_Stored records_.

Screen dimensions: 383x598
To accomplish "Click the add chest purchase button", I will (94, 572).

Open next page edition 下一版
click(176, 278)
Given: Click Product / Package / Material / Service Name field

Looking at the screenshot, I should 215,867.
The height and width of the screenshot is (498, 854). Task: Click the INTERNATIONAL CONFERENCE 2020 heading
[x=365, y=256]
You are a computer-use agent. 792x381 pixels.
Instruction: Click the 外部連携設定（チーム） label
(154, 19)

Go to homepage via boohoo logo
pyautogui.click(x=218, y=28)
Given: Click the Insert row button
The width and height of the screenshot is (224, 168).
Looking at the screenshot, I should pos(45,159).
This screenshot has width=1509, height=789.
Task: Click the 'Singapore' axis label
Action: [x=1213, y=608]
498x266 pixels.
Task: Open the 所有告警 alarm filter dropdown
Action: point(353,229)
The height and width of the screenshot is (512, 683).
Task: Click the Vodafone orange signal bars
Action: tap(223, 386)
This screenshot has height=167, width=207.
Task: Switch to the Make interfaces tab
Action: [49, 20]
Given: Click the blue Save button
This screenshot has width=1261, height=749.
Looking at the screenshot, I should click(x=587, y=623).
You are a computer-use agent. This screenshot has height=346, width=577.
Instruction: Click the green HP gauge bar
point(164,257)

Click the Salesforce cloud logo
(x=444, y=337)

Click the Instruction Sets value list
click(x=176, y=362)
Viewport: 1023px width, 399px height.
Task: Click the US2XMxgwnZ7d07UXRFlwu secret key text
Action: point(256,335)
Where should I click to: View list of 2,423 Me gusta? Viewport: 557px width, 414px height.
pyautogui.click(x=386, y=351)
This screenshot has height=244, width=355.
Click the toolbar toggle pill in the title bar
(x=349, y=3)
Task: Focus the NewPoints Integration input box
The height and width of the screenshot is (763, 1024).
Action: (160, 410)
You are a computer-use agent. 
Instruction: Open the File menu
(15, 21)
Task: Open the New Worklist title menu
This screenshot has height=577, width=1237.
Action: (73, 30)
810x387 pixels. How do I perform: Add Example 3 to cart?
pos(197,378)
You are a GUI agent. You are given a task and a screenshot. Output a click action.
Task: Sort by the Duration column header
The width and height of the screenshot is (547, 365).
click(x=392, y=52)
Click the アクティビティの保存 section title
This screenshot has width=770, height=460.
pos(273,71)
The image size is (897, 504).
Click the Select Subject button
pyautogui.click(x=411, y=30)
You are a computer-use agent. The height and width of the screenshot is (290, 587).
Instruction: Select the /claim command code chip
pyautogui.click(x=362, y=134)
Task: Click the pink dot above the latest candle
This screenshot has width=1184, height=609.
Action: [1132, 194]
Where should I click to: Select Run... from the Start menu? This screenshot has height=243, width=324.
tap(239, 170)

_TASK STATEMENT_. Copy out the records above without altering anything.

_TASK ANSWER_.
Screen dimensions: 383x598
To accomplish "Click the add chest purchase button", I will (94, 572).

Open next page edition 下一版
click(176, 278)
Given: Click Product / Package / Material / Service Name field

Looking at the screenshot, I should 215,867.
The height and width of the screenshot is (498, 854). Task: Click the INTERNATIONAL CONFERENCE 2020 heading
[x=365, y=256]
You are a computer-use agent. 792x381 pixels.
Instruction: Click the 外部連携設定（チーム） label
(154, 19)

Go to homepage via boohoo logo
pyautogui.click(x=218, y=28)
Given: Click the Insert row button
The width and height of the screenshot is (224, 168).
Looking at the screenshot, I should pos(45,159).
This screenshot has width=1509, height=789.
Task: Click the 'Singapore' axis label
Action: [x=1213, y=608]
498x266 pixels.
Task: Open the 所有告警 alarm filter dropdown
Action: point(353,229)
The height and width of the screenshot is (512, 683).
Task: Click the Vodafone orange signal bars
Action: tap(223, 386)
This screenshot has height=167, width=207.
Task: Switch to the Make interfaces tab
Action: [49, 20]
Given: Click the blue Save button
This screenshot has width=1261, height=749.
Looking at the screenshot, I should click(x=587, y=623).
You are a computer-use agent. This screenshot has height=346, width=577.
Instruction: Click the green HP gauge bar
point(164,257)

Click the Salesforce cloud logo
(x=444, y=337)

Click the Instruction Sets value list
click(x=176, y=362)
Viewport: 1023px width, 399px height.
Task: Click the US2XMxgwnZ7d07UXRFlwu secret key text
Action: point(256,335)
Where should I click to: View list of 2,423 Me gusta? Viewport: 557px width, 414px height.
pyautogui.click(x=386, y=351)
This screenshot has height=244, width=355.
Click the toolbar toggle pill in the title bar
(x=349, y=3)
Task: Focus the NewPoints Integration input box
The height and width of the screenshot is (763, 1024).
Action: (160, 410)
You are a computer-use agent. 
Instruction: Open the File menu
(15, 21)
Task: Open the New Worklist title menu
This screenshot has height=577, width=1237.
Action: (73, 30)
810x387 pixels. How do I perform: Add Example 3 to cart?
pos(197,378)
You are a GUI agent. You are given a task and a screenshot. Output a click action.
Task: Sort by the Duration column header
The width and height of the screenshot is (547, 365).
click(x=392, y=52)
Click the アクティビティの保存 section title
This screenshot has width=770, height=460.
pos(273,71)
The image size is (897, 504).
Click the Select Subject button
pyautogui.click(x=411, y=30)
You are a computer-use agent. The height and width of the screenshot is (290, 587).
Instruction: Select the /claim command code chip
pyautogui.click(x=362, y=134)
Task: Click the pink dot above the latest candle
This screenshot has width=1184, height=609.
Action: [1132, 194]
Where should I click to: Select Run... from the Start menu? This screenshot has height=243, width=324.
tap(239, 170)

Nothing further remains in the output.